Live Adaptive Sync: Distilled Research

Objective

Find prior work that supports synchronizing independent live microphone feeds well enough to build a coherent spatial bus for AquaSynth/Ambisonics.

Current Mechanism

Mimir currently launches separate FFmpeg capture processes and SRT endpoints. That preserves OBS mix control but does not give us one clocked multichannel stream. For Ambisonics, independent device clocks create two separate problems:

initial offset: one stream starts late or has more device/buffer latency
sampling-rate offset: one device runs slightly faster/slower, so offset grows over time

The research literature calls the second problem sampling-rate offset or SRO, often measured in parts per million.

Main Finding

Live adaptive sync is a known problem in wireless/distributed acoustic sensor networks. The common model is:

estimate clock drift/SRO between independent nodes
compensate by resampling, STFT-domain phase correction, or clock control when hardware permits
estimate current TDOA/delay separately for localization or beamforming

Wang and Doclo model SRO as linear phase drift in the STFT domain and note that independent microphone nodes have their own ADC/clock sources; because oscillator tolerances differ, sampling-rate mismatch is inevitable [Wang/Doclo 2016]. They also spell out the practical compensation options: time-domain resampling, interpolation filters, sinc/Lagrange-style correction, or STFT-domain compensation [Wang/Doclo 2016].
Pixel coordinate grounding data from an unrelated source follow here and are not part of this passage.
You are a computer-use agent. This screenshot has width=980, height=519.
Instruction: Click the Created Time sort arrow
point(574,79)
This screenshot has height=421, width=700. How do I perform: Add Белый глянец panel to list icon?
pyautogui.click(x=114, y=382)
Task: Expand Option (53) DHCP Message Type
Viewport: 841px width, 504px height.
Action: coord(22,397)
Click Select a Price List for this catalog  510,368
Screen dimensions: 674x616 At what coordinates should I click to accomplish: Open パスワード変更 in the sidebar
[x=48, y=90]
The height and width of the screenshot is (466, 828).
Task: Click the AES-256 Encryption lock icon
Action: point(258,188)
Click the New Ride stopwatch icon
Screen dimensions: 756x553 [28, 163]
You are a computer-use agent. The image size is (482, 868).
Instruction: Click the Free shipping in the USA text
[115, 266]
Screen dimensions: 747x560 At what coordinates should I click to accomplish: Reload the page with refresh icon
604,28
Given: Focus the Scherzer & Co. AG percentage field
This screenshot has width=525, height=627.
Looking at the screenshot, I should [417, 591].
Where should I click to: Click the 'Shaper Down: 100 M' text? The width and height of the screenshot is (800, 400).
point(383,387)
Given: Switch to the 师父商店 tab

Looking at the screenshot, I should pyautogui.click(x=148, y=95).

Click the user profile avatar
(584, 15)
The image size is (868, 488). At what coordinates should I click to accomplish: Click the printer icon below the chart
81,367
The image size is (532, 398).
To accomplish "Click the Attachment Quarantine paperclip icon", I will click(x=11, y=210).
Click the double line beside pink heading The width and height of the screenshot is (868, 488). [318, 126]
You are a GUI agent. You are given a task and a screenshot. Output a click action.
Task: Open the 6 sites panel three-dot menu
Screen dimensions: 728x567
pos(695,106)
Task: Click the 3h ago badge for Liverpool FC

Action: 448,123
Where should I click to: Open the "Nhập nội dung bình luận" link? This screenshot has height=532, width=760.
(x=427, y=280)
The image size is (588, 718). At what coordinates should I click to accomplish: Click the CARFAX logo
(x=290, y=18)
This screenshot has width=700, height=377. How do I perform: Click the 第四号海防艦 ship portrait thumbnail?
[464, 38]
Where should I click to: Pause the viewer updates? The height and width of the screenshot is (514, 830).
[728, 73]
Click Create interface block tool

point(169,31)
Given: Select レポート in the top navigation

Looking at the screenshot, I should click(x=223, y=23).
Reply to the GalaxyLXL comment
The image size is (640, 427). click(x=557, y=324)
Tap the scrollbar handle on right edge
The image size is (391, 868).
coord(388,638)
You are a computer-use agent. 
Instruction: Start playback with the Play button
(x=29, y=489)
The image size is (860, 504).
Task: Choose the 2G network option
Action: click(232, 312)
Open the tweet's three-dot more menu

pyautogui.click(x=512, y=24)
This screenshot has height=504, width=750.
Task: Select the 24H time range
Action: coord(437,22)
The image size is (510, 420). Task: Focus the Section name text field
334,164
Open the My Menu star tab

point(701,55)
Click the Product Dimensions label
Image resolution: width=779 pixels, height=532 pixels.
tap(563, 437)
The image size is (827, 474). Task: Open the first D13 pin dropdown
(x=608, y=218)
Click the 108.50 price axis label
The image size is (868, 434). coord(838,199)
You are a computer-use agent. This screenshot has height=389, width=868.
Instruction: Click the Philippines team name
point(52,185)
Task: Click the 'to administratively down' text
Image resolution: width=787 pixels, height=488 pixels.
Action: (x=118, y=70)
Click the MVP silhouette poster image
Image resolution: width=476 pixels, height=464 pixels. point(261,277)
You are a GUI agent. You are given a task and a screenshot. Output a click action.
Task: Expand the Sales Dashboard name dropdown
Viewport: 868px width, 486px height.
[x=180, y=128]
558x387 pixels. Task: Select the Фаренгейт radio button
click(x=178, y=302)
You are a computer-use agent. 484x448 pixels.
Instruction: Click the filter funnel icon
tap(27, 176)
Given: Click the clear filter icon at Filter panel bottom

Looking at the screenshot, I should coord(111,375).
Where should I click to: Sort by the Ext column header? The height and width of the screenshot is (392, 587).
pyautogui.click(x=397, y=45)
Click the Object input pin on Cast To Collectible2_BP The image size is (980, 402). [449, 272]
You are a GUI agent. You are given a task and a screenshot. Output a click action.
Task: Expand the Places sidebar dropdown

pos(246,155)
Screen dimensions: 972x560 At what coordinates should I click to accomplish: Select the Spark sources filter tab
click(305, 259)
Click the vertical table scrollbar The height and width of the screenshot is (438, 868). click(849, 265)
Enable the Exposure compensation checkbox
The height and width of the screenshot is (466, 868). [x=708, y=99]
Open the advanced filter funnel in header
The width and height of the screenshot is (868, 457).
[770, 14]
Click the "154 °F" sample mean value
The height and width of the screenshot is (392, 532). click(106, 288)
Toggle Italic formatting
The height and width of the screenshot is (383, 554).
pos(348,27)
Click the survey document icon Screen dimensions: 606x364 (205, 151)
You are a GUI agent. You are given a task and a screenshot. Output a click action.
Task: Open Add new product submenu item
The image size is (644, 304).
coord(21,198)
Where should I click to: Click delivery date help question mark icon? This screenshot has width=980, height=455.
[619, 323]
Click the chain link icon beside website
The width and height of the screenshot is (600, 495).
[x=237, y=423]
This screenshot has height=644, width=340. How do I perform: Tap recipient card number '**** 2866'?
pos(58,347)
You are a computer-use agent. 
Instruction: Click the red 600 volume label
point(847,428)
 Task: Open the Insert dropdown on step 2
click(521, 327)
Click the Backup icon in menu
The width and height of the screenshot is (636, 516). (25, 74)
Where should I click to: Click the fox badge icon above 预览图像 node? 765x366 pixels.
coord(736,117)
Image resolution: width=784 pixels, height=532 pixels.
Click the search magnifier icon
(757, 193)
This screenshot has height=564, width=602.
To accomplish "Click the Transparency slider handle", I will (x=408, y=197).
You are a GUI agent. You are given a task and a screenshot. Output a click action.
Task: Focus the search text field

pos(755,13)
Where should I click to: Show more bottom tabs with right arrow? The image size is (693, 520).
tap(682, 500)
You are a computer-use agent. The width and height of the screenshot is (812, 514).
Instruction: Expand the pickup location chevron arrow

Didier et al. report SROs up to hundreds of ppm in common heterogeneous devices and emphasize that SRO causes increasing time drift, breaking coherent signal processing [Didier 2023]. Their method estimates SRO from coherence drift and compensates with frequency-domain phase shifts, while also detecting full-sample drifts in a WOLA/STFT processing chain [Didier 2023].

Schmalenstroeer and Haeb-Umbach show the control-loop version: timestamp exchange gives a first clock-frequency estimate, a Kalman filter smooths it, and then one node’s sampling frequency is adjusted; their long-term tests kept oscillator deviation under half a sample, enabling cross-device TDOA estimation [Schmalenstroeer 2013]. That is closest to “lock them into sync,” but it requires either controllable clocks or an equivalent software resampling actuator.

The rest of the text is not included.